— Task details —
Would you retype the listing word for word, skipping its pictures?

— Given records —

%%

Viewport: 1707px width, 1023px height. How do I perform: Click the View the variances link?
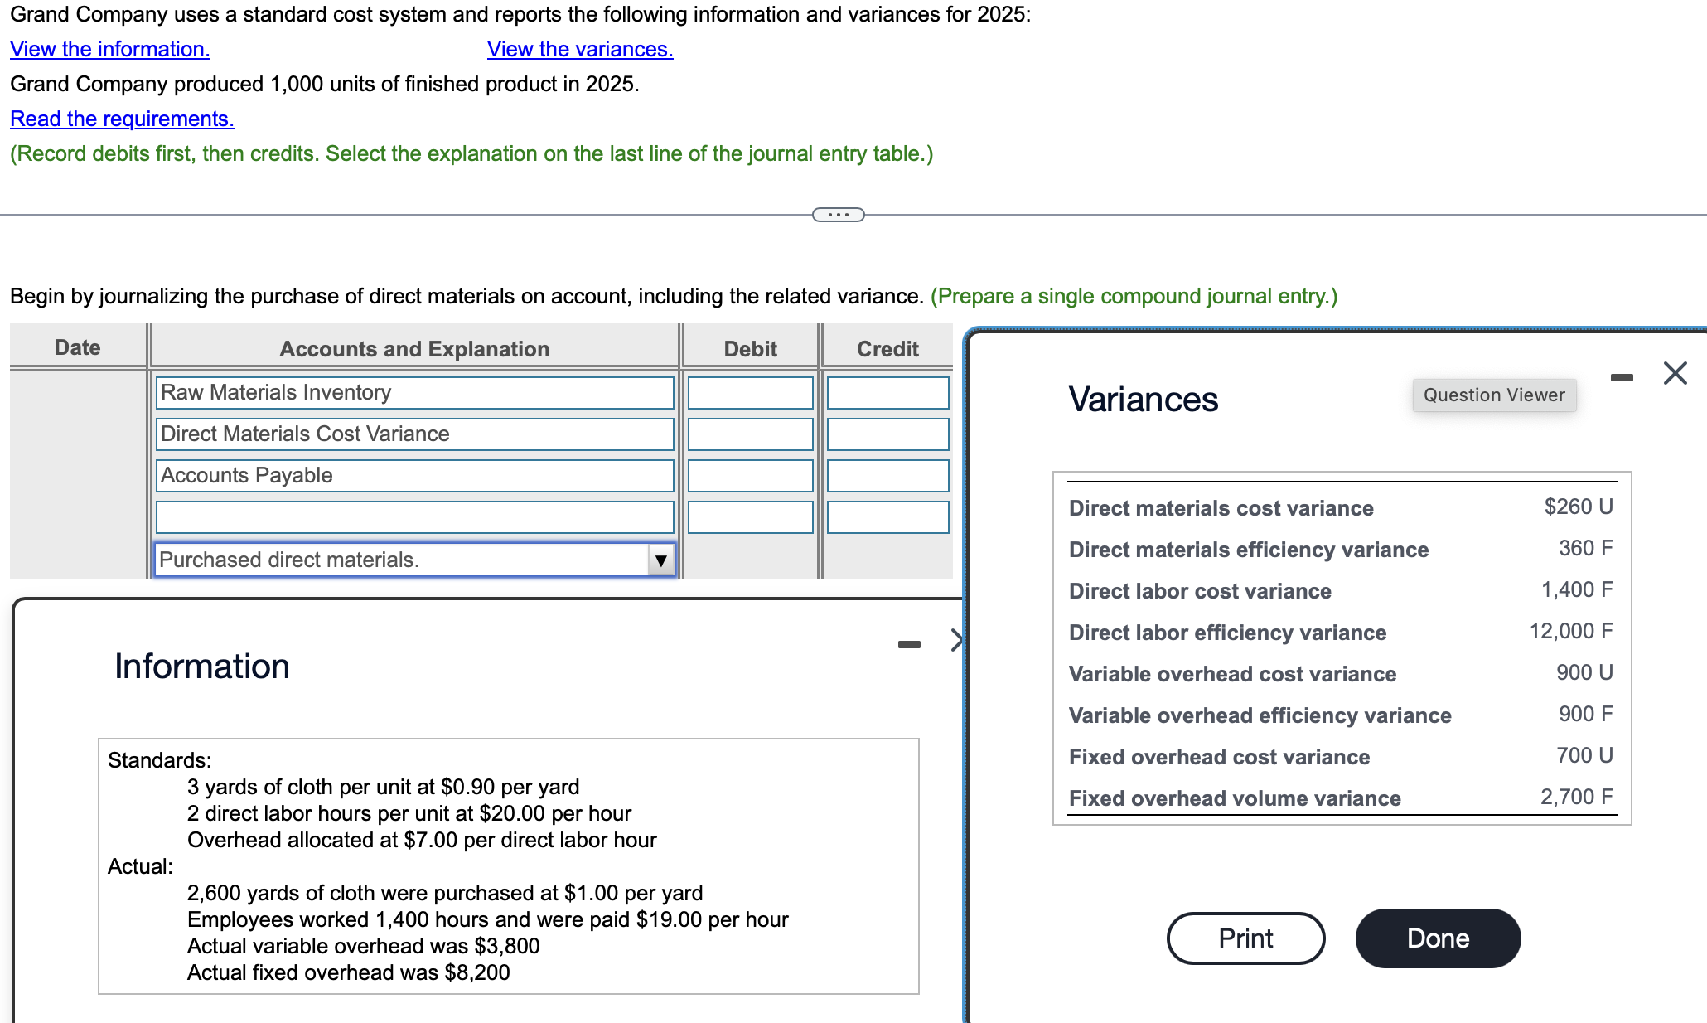point(579,49)
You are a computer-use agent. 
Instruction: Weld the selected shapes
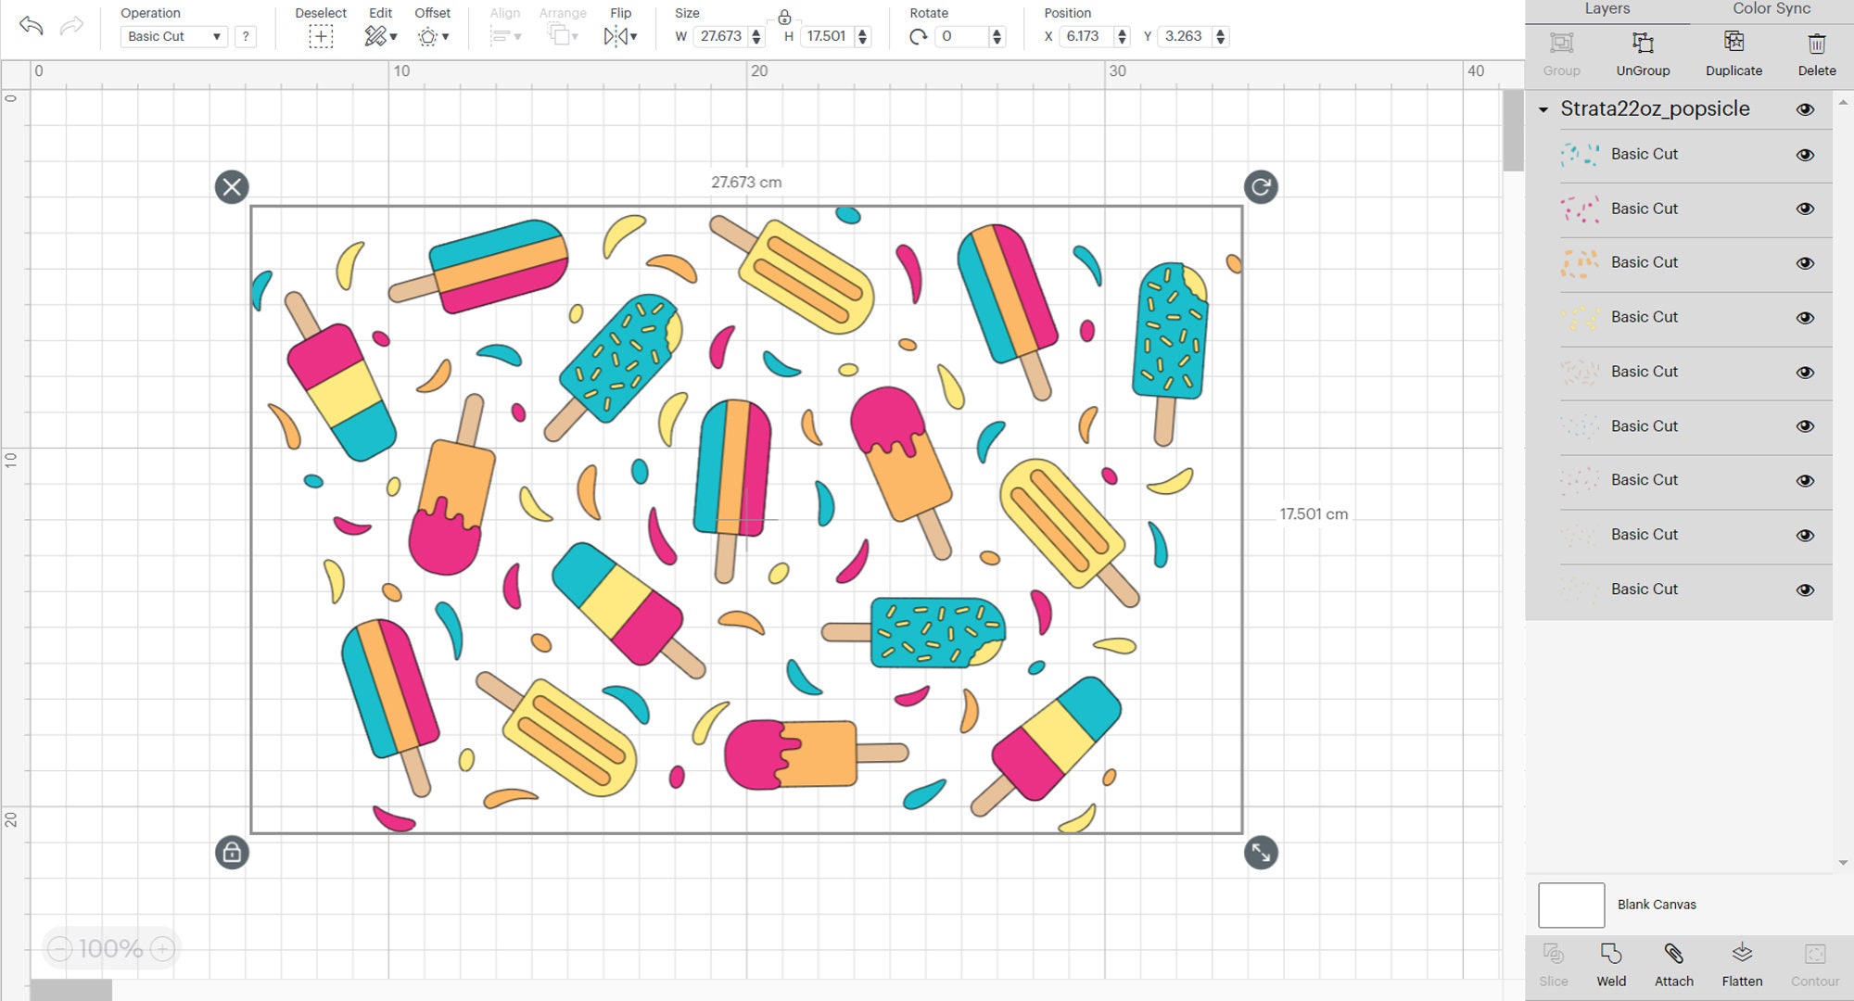(1612, 964)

%%

— Task response —
Viewport: 1707px width, 1023px height. How do I perform: Click the View the variances link?
point(579,49)
You are a computer-use agent. 
Instruction: Weld the selected shapes
(1612, 964)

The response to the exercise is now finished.